Cold spray additive manufacturing


Cold Spray Additive Manufacturing is a particular application of the cold spraying able to fabricate freestanding parts or to build features on existing components. During the process, fine powder particles are accelerated in a high-velocity compressed gas stream, and upon the impact on a substrate or backing plate, deform and bond together creating a layer. Moving the nozzle over a substrate repeatedly, a deposit is building up layer-by-layer, to form a part or component. If an industrial robot or computer controlled manipulator controls the spray gun movements, complex shapes can be created. To achieve 3D shape, there are two different approaches.

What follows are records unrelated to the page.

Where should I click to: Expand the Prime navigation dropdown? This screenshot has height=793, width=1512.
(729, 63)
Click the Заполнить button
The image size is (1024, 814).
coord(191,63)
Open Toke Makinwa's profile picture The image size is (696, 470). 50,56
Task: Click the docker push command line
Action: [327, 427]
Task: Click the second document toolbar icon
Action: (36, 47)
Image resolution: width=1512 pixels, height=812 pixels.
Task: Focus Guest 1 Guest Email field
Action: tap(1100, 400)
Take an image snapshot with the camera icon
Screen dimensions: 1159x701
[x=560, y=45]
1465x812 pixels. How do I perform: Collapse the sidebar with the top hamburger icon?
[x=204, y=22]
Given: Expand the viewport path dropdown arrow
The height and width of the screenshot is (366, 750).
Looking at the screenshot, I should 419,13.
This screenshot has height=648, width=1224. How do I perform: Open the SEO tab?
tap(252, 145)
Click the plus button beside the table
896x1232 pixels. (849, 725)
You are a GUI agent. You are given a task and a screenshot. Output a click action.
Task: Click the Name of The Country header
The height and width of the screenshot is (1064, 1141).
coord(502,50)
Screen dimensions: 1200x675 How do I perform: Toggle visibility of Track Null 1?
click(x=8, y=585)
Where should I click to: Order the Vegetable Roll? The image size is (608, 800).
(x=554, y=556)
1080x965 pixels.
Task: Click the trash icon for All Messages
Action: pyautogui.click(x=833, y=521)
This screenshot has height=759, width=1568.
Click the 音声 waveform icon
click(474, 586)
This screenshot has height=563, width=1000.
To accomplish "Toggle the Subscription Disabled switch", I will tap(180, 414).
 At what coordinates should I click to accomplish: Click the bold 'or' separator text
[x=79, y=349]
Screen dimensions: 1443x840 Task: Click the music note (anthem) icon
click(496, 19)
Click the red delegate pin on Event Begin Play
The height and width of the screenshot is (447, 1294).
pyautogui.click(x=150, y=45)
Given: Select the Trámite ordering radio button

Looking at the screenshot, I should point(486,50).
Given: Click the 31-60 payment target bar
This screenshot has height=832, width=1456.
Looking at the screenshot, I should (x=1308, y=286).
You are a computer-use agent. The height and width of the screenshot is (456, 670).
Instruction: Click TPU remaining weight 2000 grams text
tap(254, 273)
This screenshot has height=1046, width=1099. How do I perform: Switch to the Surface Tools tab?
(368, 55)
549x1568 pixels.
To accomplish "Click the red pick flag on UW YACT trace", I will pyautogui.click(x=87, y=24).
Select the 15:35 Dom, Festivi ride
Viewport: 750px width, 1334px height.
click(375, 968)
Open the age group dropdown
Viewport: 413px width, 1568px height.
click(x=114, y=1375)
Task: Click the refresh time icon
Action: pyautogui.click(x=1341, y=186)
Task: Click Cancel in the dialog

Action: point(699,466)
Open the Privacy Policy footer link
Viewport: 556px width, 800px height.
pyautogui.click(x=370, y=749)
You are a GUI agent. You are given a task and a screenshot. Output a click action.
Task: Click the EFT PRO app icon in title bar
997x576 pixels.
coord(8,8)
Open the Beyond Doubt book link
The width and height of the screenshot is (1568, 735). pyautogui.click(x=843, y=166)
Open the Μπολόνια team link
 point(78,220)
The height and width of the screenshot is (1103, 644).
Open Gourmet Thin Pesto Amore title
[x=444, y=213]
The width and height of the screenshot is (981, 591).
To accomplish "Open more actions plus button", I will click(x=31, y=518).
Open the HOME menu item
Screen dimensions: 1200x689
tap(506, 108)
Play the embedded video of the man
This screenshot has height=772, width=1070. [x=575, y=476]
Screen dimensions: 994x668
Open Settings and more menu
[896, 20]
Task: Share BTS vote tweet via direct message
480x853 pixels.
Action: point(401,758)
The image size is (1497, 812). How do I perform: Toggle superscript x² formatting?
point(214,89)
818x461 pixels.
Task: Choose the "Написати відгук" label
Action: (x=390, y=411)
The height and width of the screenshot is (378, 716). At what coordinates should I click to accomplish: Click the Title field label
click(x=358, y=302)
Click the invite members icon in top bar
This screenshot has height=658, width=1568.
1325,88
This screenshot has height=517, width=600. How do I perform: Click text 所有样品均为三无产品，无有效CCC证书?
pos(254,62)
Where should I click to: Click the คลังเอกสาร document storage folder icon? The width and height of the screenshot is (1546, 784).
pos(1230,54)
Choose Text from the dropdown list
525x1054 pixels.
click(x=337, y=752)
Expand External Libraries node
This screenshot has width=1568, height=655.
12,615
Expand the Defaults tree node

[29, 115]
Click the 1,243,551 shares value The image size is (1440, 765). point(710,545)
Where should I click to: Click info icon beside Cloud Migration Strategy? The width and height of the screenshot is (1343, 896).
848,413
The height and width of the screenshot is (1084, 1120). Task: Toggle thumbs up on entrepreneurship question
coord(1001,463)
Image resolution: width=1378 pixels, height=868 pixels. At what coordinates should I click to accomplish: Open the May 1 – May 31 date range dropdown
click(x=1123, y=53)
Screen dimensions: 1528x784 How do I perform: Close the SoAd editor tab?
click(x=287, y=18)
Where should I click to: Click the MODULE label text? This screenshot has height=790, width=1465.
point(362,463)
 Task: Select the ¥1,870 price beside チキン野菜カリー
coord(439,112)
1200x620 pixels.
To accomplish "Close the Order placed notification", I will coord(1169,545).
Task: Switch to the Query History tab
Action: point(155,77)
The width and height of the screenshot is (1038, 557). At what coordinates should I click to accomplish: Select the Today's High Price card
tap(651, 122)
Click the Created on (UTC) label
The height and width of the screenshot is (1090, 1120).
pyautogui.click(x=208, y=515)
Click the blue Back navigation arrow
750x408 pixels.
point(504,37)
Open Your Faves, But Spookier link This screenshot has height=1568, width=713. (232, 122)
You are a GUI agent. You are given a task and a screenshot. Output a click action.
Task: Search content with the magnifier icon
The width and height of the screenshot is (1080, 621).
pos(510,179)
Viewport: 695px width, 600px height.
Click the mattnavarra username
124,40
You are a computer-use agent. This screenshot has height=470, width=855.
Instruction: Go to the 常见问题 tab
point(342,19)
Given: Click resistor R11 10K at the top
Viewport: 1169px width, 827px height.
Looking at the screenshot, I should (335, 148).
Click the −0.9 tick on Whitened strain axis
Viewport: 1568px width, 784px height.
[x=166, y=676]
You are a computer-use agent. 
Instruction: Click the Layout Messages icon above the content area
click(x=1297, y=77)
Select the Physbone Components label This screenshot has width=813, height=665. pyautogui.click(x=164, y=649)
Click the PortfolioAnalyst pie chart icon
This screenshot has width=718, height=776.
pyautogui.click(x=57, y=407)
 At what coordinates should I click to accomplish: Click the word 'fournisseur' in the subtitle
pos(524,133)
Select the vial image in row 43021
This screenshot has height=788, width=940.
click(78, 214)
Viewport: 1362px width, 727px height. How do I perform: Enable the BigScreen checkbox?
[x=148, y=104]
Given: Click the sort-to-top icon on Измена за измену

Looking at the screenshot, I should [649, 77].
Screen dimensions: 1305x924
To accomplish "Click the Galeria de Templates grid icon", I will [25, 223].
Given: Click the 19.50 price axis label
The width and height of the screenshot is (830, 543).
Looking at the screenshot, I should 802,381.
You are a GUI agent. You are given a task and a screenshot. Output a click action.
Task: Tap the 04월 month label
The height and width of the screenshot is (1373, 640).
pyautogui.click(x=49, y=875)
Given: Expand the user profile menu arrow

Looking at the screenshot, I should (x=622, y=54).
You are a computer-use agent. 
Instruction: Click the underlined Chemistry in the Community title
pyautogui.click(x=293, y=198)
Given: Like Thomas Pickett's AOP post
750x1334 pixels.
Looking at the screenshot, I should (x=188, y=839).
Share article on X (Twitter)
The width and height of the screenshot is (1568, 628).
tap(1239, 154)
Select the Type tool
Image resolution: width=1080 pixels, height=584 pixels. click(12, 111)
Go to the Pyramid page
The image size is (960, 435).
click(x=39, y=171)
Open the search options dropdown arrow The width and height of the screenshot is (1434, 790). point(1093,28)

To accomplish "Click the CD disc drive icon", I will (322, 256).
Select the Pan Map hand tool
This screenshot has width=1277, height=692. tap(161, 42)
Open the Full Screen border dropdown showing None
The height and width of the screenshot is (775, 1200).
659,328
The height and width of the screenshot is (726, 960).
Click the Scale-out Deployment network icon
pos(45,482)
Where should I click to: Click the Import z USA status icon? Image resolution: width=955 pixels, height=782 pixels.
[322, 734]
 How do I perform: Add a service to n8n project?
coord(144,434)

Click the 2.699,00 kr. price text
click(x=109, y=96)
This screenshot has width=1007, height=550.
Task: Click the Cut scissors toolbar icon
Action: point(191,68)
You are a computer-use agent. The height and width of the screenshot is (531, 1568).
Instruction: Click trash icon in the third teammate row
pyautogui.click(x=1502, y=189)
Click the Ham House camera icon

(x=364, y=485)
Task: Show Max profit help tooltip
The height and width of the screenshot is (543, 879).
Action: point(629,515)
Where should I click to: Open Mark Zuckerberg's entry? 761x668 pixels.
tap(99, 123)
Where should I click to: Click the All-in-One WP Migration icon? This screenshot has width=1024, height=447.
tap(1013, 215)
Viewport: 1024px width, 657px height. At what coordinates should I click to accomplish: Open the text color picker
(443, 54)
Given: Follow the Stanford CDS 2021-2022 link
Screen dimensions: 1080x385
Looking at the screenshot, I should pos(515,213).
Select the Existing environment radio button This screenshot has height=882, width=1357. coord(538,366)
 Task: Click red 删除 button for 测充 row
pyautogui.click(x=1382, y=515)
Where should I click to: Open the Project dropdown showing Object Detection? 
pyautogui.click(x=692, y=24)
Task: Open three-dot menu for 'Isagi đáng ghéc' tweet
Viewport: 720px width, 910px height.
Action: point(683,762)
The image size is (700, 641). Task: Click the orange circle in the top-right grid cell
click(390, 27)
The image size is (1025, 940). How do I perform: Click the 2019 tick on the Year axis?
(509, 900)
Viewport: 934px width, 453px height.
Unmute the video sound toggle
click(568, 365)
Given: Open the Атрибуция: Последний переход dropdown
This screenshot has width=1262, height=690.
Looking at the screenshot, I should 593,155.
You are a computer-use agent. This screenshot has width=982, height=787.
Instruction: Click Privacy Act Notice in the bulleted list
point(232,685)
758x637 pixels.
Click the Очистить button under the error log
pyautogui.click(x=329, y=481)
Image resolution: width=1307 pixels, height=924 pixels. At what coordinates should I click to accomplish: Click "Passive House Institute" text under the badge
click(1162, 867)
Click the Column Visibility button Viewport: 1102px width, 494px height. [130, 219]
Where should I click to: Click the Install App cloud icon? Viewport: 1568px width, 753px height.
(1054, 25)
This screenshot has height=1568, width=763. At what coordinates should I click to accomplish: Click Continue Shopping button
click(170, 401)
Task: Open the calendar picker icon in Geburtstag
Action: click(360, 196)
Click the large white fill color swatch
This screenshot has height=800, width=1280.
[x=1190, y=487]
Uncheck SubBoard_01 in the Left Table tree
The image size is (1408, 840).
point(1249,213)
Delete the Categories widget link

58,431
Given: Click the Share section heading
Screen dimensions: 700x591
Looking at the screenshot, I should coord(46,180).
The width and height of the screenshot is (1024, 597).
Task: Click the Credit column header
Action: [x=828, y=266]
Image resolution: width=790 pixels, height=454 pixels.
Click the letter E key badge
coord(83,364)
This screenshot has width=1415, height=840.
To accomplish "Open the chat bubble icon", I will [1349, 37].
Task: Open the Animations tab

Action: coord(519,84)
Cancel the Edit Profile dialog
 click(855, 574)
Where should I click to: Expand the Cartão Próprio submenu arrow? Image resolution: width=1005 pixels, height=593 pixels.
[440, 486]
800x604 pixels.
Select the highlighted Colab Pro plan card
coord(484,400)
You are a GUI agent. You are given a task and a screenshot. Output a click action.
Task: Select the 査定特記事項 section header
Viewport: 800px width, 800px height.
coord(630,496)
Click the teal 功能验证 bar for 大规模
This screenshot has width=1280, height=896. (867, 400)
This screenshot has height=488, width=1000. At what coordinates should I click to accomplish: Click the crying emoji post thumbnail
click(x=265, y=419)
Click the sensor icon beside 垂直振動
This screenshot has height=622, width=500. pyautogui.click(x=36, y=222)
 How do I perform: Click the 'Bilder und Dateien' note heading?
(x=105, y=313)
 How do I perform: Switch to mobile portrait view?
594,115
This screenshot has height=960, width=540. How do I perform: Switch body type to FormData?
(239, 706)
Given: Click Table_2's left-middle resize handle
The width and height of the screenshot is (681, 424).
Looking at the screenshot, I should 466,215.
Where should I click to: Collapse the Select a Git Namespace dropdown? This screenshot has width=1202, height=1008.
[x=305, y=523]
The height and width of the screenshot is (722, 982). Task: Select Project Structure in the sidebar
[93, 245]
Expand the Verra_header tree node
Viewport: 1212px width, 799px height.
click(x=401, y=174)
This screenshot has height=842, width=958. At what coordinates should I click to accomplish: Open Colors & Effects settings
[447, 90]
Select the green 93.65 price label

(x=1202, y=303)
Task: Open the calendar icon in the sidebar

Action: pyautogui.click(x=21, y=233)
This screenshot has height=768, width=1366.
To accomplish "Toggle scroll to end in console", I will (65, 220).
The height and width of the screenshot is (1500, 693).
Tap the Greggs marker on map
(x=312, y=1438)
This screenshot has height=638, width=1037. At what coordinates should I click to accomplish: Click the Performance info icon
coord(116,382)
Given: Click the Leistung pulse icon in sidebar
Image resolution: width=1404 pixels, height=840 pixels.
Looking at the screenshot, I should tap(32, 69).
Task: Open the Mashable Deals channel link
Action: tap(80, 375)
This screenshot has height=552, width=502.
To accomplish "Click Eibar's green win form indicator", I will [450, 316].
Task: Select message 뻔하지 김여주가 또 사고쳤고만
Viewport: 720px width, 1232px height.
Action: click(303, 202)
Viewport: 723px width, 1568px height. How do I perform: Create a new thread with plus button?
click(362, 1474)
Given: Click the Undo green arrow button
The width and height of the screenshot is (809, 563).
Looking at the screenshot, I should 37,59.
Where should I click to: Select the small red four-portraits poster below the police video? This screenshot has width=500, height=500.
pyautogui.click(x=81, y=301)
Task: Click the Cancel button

First to fix the substrate and move the cold spray gun/nozzle using a robotic arm, the second one is to move the substrate with a robotic arm, and keep the spray-gun nozzle fixed. There is also a possibility to combine these two approaches either using two robotic arms or other manipulators. The process always requires a substrates as starting plate and uses only powder as raw material.
This technique is distinct from selective laser melting or electron-beam additive manufacturing or other additive manufacturing process using laser or electron beam for melting the feedstock materials.

History

The origins of the cold spray process goes back to the beginning of the 20th century, when it was developed and patented by Thurston.
The process was further investigated by in the 1950s by Rocheville and was re-discovered in the 1980s at the Institute of Theoretical and Applied Mechanics of the Russian Academy of Science and developed as a coating technology. The process started to be employed for additive repair and fabrication of freeform structures, that can be considered as additive manufacturing, at the beginning of the 21st century, when the first commercial cold spray system was introduced in the market.

Process

Additive manufacturing employing the process of cold spraying and its benefits can be considered as a deposition process, capable to build freeform parts and structures at high rates. Since it is a solid-state coating deposition process, during the process no melting of the feedstock material occurs, there are no heat related distortion and no protective atmosphere required, which enables to build up structures layer-by-layer. Theoretically, it allows for manufacture without size limitations for fabricating individual components or repairing damaged components.
The largest 3D printer or Additive Manufacturing machine utilizing cold spray can build parts up to 9×3×1.5 m. During the cold spray process, the impacting particles create the layer, whose thickness can differ, based on the spray gun travel speed against the substrate and the feedstock material feed rate, building the structure layer-by-layers.

Materials

In cold spraying, the principle of the process is based on plastic deformation of the feedstock powder particles, therefore it is suitable to deposit with this technique mainly pure metals and alloys, but also metallic glasses, metal matrix composites and in some cases polymers. The research and development activities recently focusing on a few most challenging materials for the aircraft, space and defence industry such as aluminum alloys, Nickel base superalloys, different steel grades and titanium alloys

Applications

Space and aerospace applications

Forming, casting and stamping tools with conformal cooling and heating conducting elements, enabling shorter cycle times and significantly longer lifetime of these tools

Defence applications

Titanium drones manufactured by Cold Spray Additive Manufacturing

Other applications

The most significant differences between the Cold Spray Additive Manufacturing process and other additive manufacturing processes are the low temperature, solid state of the process, avoiding melting the feedstock material.